Ехавший на полкрупа позади дворецкий ловко извлек из переметной сумы серебряную кубышку, протянул маршалку. Тот припал губами к горлышку, сделал глоток, сплюнул:
— Не можно, теплая.
И снова замолчал, душила злоба. Расстегнул ворот, не легче.
Выступив против Заберезского, Глинский знал, что тем начинает войну против короля. Но маршалка уже ничто не могло остановить. Ему ли, первому вельможе Литвы и Польши, терпеть унижение? Он смоет позор кровью. Сигизмунд пожалеет, что довел до этого. Жалко покидать Литву, не покарав Заберезского. Глинский уйдет с верными шляхтичами на Русь и оттуда набегами станет волновать Литву.
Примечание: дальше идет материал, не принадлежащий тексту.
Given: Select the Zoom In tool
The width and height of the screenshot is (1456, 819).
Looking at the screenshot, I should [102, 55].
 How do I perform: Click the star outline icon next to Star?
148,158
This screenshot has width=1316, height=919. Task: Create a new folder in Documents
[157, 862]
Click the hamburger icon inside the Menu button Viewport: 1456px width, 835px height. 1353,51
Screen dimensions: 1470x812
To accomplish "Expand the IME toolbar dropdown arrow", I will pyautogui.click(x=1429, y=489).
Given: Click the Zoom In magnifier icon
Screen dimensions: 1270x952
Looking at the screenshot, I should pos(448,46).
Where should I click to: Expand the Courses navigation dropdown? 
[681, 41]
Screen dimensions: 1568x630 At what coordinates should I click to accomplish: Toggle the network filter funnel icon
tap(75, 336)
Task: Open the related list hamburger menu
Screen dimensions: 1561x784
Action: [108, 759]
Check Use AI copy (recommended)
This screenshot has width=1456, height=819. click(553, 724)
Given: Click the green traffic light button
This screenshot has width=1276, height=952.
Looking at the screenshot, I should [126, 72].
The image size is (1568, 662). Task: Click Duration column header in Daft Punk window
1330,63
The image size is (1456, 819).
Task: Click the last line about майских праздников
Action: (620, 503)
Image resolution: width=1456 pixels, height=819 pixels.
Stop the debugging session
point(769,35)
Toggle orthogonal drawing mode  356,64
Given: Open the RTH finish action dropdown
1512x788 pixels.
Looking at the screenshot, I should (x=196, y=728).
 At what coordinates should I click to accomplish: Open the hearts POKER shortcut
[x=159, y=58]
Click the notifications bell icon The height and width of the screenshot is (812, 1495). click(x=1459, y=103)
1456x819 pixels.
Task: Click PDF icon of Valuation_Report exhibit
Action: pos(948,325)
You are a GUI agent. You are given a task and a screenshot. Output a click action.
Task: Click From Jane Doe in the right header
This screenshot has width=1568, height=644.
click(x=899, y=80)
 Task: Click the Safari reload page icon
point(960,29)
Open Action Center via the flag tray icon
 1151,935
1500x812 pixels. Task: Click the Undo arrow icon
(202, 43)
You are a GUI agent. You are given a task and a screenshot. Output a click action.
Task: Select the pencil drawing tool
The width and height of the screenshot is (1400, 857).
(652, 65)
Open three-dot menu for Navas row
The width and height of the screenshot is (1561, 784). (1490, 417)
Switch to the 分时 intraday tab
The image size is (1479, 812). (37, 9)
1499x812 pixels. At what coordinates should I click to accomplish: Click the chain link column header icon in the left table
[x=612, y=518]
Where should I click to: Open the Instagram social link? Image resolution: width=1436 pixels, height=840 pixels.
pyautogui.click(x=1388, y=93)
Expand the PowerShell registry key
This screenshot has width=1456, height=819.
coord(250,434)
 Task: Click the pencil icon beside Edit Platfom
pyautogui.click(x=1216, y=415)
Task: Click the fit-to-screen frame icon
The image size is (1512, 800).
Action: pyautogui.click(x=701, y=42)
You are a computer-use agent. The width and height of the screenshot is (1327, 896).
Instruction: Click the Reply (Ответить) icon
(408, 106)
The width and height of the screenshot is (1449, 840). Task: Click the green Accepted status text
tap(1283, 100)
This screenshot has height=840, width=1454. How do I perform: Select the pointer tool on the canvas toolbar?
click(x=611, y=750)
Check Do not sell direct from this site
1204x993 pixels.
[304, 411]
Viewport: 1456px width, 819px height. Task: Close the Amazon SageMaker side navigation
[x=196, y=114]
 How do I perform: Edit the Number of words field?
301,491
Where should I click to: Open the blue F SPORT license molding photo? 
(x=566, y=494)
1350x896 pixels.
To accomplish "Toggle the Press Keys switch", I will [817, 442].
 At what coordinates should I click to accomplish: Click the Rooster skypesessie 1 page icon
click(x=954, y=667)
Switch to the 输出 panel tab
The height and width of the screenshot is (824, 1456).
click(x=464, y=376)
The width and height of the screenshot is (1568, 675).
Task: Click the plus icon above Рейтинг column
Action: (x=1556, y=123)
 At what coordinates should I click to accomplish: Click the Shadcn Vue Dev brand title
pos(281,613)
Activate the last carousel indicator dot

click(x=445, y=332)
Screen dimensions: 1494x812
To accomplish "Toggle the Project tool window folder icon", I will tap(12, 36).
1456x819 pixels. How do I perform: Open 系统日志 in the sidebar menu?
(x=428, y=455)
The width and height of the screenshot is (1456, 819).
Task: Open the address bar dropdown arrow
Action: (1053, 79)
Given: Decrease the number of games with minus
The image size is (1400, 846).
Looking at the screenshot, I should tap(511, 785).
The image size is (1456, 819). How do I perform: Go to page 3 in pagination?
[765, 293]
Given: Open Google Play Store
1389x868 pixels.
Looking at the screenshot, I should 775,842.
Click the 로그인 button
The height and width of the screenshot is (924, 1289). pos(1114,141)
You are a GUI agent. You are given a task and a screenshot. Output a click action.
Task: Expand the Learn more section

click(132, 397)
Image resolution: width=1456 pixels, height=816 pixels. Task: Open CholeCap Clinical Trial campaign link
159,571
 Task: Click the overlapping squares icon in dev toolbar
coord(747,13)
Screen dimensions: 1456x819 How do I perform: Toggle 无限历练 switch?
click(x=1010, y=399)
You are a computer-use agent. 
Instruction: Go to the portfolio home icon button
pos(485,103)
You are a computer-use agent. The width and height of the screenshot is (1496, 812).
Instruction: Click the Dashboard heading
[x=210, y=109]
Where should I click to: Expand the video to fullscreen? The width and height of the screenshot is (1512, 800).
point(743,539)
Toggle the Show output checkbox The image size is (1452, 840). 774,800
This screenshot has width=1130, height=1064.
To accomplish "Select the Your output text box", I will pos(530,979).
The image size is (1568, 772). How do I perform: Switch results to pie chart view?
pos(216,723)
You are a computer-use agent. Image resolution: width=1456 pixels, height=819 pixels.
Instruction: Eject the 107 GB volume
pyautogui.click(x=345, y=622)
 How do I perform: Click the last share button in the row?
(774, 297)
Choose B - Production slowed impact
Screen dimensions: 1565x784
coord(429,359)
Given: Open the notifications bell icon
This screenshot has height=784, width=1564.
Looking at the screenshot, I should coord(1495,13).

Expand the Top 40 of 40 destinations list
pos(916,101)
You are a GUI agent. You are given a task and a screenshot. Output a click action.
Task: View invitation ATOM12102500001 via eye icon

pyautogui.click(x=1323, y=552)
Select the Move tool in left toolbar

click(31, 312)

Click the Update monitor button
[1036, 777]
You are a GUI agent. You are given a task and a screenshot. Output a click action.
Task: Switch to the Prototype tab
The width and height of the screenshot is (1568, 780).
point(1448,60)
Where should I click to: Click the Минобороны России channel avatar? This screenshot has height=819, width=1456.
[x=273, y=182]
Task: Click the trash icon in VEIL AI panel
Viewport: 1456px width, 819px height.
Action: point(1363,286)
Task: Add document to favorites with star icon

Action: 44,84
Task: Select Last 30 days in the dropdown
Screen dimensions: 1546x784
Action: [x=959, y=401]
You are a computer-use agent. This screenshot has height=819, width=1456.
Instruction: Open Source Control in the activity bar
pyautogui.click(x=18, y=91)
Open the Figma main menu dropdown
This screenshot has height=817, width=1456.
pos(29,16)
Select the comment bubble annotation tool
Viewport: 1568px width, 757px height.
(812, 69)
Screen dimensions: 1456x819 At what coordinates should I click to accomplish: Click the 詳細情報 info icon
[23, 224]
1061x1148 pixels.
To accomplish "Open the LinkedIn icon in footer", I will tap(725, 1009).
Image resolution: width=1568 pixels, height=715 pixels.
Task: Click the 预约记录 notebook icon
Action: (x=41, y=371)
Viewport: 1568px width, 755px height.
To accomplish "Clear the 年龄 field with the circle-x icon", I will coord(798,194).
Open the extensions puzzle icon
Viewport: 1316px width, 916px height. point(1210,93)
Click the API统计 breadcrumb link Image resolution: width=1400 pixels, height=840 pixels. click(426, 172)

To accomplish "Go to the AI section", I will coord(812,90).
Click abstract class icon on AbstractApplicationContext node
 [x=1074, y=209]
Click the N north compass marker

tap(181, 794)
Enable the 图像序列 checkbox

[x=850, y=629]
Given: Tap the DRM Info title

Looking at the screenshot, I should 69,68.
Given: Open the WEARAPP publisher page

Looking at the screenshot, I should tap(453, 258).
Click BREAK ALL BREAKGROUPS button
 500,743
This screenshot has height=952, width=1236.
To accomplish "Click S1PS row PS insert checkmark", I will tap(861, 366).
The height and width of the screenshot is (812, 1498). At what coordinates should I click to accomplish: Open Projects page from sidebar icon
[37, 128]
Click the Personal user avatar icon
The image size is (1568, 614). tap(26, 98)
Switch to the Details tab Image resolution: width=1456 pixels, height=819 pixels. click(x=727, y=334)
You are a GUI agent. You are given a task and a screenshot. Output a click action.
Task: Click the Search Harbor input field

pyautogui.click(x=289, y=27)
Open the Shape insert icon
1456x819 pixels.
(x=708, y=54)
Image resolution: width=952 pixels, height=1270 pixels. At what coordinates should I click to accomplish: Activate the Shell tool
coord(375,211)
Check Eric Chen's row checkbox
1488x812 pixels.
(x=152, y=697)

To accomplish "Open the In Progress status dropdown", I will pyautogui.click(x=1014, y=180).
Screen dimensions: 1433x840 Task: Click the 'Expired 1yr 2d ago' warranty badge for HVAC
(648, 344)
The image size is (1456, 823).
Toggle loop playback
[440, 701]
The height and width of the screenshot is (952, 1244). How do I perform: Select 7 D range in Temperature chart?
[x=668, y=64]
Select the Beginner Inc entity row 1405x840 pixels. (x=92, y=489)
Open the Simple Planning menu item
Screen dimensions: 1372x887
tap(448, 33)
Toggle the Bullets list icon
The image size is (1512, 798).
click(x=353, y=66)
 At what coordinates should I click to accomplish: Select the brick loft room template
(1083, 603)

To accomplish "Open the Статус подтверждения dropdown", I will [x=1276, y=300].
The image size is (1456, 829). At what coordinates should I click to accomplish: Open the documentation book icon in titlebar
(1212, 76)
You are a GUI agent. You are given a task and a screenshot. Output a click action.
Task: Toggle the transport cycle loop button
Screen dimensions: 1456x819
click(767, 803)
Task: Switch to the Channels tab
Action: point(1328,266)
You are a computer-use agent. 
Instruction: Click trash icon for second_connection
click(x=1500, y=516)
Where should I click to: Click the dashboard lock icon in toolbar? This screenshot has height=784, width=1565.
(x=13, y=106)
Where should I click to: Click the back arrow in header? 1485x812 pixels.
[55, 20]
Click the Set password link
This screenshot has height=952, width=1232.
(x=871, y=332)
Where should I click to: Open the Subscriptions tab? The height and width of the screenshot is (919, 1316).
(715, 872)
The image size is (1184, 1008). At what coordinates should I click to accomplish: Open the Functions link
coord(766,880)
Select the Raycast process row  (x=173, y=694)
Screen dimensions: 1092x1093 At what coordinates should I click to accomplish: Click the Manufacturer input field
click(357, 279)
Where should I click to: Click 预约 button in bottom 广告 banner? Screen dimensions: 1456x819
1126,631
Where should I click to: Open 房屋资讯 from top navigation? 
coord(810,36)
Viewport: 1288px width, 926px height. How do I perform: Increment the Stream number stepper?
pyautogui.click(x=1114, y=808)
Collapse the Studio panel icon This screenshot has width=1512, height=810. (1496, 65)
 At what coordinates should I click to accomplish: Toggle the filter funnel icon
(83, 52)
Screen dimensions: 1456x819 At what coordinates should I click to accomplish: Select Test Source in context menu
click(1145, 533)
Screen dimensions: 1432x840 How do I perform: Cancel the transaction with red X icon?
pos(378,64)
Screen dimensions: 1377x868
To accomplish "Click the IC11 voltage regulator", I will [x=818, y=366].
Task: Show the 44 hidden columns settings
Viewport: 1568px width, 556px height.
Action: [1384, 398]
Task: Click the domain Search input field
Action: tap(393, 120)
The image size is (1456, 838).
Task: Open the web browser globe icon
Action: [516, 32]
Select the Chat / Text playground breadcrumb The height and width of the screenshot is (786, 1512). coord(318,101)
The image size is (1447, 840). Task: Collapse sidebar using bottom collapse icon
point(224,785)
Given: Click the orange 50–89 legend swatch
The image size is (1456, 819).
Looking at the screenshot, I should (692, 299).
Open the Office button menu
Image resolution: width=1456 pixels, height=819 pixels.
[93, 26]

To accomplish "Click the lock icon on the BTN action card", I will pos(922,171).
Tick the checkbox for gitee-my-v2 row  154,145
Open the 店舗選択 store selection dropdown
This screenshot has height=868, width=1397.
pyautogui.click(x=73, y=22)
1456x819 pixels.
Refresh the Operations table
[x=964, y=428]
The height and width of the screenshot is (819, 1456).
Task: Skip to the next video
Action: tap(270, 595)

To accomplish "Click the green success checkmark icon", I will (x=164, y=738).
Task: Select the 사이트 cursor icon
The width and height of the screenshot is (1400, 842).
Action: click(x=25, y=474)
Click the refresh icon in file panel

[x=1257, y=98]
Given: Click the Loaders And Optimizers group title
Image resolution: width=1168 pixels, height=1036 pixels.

Ленивым розоватым диском выползла луна. Она всходила медленно, играла, ныряя в рваных облаках. Когда подъехали к Неману, ее свет уже разливался по земле, серебристой тропинкой протянулся по речной глади.
Глинский натянул повод, замер. Неман дышал прохладой, успокаивал. Проводник, мелкопоместпый шляхтич, сказал:
— Здесь, пан Михайло, брод.
Маршалок оставил слова проводника без ответа. Шляхтичи сгрудились у берега, выжидали. Но вот Глинский тронул коня, пустил в воду, а следом взбудоражили реку остальные…
Не ждали в Гродно. Спал городок. Стража признала маршалка, открыла ворота. Ехали рысью по узким улицам, мимо сонных островерхих, крытых черепицей домов, по мощенной булыжником площади. Обогнули костел, у высокой каменной ограды осадили коней, спешились. Маршалок молча дал знак, и сразу же все пришли в движение. По приставным лестницам шляхтичи взобрались во двор, расправились с малочисленным караулом и с гиканьем, бранью ввалились в дом, кололи и рубили слуг, искали хозяина. Турок Осман и немец Шлейниц первыми ворвались в опочивальню. Ян Заберезский проснулся от шума, с перепугу залез под перину. Вытащили. Турок нож занес, а немец саблей взмахнул, отсек голову. Торжествуя, Шлейниц с Османом бросили ее к ногам маршалка, ждут награды. Тот отвязал от пояса серебряный кошелек, кинул им горсть монет и отвернулся…
На рассвете покинули Гродно. Впереди с головой Заберезского на древке горячил коня турок.